[ESTRATTO FORNITO]:
La storia di Giovanni Martinelli al Verona nasce il 30 gennaio del 2009 da un atto d’amore. Quello per suo figlio Diego, morto dieci anni prima in un incidente stradale e tifoso dell’Hellas. Giovanni Martinelli comprò il Verona, dopo una lunga rincorsa (ci provò già ai tempi di Pastorello), proprio in omaggio al figlio scomparso. Parto da qui, perché questo spiega molte cose avvenute poi. Spiega la tenacia e la costanza con cui Martinelli tirò fuori dalle secche (finanziarie e sportive) il club. L’irrazionalità per cui un imprenditore così oculato potesse sborsare fior di quattrini per una società di calcio dissestata e di cui, sino ad allora, non era stato neppure granché tifoso. La ribellione alla fusione col Chievo, che in un primo momento avallò, salvo poi far saltare il tavolo a cose (praticamente) fatte.

C’è un emozionante contrasto nella storia di Martinelli al Verona. L’amore per il club che di giorno in giorno cresceva man mano che la malattia debilitava e rimpiccioliva il suo corpo. Una storia di presenza e di coraggio. Il coraggio di mostrarsi in pubblico nonostante il visibile male: un gesto non banale per uno come lui, abituato a comandare e non certo a farsi compatire. Un gesto che nella sua essenza spiega tutto del personaggio: la missione, lo scopo erano più importanti di qualsiasi narcistica vanità.

[RIGHE FORNITE]:
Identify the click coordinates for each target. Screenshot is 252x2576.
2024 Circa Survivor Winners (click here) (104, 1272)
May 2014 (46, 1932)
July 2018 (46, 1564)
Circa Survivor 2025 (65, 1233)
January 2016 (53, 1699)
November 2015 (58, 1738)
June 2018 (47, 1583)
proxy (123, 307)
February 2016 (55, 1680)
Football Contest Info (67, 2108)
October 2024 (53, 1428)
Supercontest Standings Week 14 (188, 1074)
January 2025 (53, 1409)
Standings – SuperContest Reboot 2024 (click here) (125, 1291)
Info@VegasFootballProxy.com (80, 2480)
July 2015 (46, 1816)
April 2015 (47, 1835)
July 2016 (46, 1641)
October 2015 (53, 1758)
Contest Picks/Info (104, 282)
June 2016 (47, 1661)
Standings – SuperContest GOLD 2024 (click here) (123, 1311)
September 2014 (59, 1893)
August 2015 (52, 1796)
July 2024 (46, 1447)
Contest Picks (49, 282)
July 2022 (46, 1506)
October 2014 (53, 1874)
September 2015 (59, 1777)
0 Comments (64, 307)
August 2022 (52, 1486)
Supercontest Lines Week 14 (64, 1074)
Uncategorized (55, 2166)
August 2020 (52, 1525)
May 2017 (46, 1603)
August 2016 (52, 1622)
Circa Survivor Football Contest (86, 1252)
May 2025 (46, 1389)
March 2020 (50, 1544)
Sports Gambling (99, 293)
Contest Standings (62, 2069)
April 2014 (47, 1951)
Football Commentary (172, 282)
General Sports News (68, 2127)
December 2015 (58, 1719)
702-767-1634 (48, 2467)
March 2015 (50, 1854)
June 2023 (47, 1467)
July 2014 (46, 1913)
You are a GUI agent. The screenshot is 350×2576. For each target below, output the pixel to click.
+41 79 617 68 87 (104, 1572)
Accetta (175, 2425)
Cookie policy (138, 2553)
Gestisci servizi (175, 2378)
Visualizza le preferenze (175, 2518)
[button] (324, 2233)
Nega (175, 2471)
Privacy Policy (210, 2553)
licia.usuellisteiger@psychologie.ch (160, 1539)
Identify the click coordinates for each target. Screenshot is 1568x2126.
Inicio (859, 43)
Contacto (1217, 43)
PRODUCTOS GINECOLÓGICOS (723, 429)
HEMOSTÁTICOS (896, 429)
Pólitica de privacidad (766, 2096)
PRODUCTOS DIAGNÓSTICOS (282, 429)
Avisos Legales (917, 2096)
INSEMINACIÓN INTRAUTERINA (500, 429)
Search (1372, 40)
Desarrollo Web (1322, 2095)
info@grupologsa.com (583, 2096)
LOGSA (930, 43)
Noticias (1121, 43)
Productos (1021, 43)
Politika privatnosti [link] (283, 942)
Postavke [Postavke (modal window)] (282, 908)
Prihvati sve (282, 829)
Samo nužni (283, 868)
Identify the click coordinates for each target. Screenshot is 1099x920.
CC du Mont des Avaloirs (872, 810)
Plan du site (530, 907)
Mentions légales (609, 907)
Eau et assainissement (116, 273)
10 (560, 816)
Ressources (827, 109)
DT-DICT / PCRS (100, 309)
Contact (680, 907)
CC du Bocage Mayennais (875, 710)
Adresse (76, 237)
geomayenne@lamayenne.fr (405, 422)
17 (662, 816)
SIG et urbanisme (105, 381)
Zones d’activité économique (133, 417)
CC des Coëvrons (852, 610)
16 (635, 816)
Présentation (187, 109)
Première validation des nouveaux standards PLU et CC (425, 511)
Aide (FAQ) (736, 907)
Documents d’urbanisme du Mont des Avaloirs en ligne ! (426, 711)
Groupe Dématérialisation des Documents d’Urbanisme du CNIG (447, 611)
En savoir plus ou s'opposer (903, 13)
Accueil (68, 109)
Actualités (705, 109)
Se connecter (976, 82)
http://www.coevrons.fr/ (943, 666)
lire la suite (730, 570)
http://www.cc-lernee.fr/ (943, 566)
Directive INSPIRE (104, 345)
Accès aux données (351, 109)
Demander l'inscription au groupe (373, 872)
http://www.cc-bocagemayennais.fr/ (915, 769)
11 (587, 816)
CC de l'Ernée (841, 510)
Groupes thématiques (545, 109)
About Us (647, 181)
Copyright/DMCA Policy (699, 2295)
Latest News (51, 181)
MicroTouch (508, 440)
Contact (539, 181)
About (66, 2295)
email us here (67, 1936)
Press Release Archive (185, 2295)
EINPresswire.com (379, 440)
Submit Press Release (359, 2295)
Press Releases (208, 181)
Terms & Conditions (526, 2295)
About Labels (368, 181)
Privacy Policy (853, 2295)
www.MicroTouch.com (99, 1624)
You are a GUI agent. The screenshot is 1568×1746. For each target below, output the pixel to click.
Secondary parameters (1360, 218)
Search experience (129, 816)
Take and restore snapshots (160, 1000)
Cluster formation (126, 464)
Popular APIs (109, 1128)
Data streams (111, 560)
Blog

[DOMANDE]:
**a)** Per ciascuna affermazione indica se concorda con l'estratto su Martinelli e il Verona, rispondendo sì o no e citando le parole dell'estratto che lo stabiliscono: (i) Diego, il figlio di Martinelli, tifava Hellas; (ii) Martinelli si oppose alla fusione col Chievo fin dal primo momento; (iii) prima dell'acquisto Martinelli era un grande tifoso del Verona.
**b)** Rispondi alle domande sull'estratto su Martinelli e il Verona:
(i) In che modo morì Diego?
(ii) Ai tempi di chi Martinelli aveva già provato a comprare il Verona?
(iii) Che cosa era più importante di qualsiasi narcistica vanità?
**c)** Scrivi il seguito dell'estratto su Martinelli e il Verona, a partire dal punto in cui termina.
Le righe sono materiale a sé, distinto dall'estratto.

[RISPOSTE PER PUNTO]:
**a)**
(i) Sì: "tifoso dell’Hellas".
(ii) No: "in un primo momento avallò".
(iii) No: "non era stato neppure granché tifoso".

**b)**
(i) In un incidente stradale.
(ii) Ai tempi di Pastorello.
(iii) La missione, lo scopo.

**c)**
Martinelli (forse) è stato il presidente più importante della storia del Verona. (Forse) più di Giorgio Mondadori, il patron della prima serie A. (Forse) più del mitico Saverio Garonzi, l’uomo che lanciò il Verona stabilmente ai massimi livelli. (Forse) addirittura più di Tino Guidotti, il presidente dello scudetto (ma il proprietario era Nando Chiampan). Certo, l’uomo di Sandrà – tanto minuto nel fisico e bonario nei modi, quanto deciso e determinato nella tempra – il Verona non l’ha portato al tricolore e neppure in serie A, ha “solo” (si fa per dire) compiuto un miracolo che non risulterà mai in nessun albo d’oro: l’ha salvato da morte certa.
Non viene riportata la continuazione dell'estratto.